Write the records below as a JSON list of strings, one string per line, skipping blank lines. Leave the pictures out.

## MATERIALS PROVIDED

-- START --

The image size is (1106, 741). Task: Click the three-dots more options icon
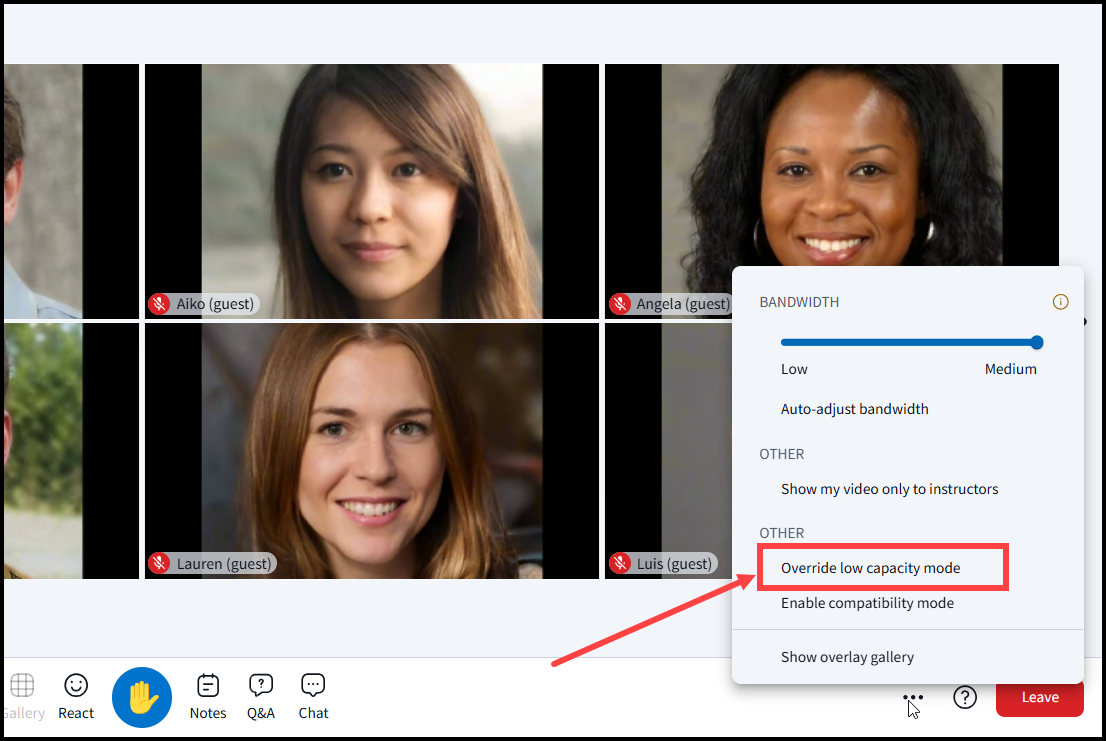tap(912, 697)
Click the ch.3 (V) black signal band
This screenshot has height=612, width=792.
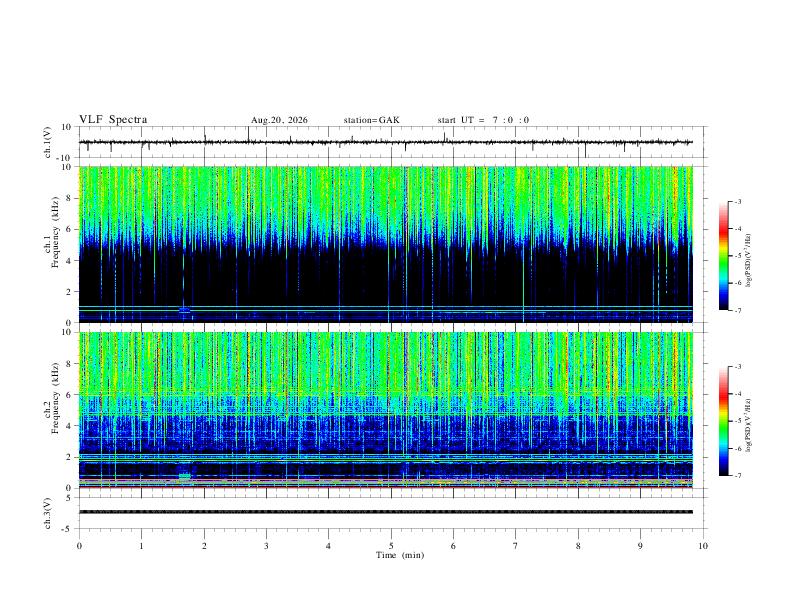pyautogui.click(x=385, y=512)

-- END --

## WRITTEN RESPONSE
[
  "The image size is (1106, 741). Task: Click the three-dots more options icon",
  "tap(912, 697)",
  "Click the ch.3 (V) black signal band",
  "This screenshot has height=612, width=792.",
  "pyautogui.click(x=385, y=512)"
]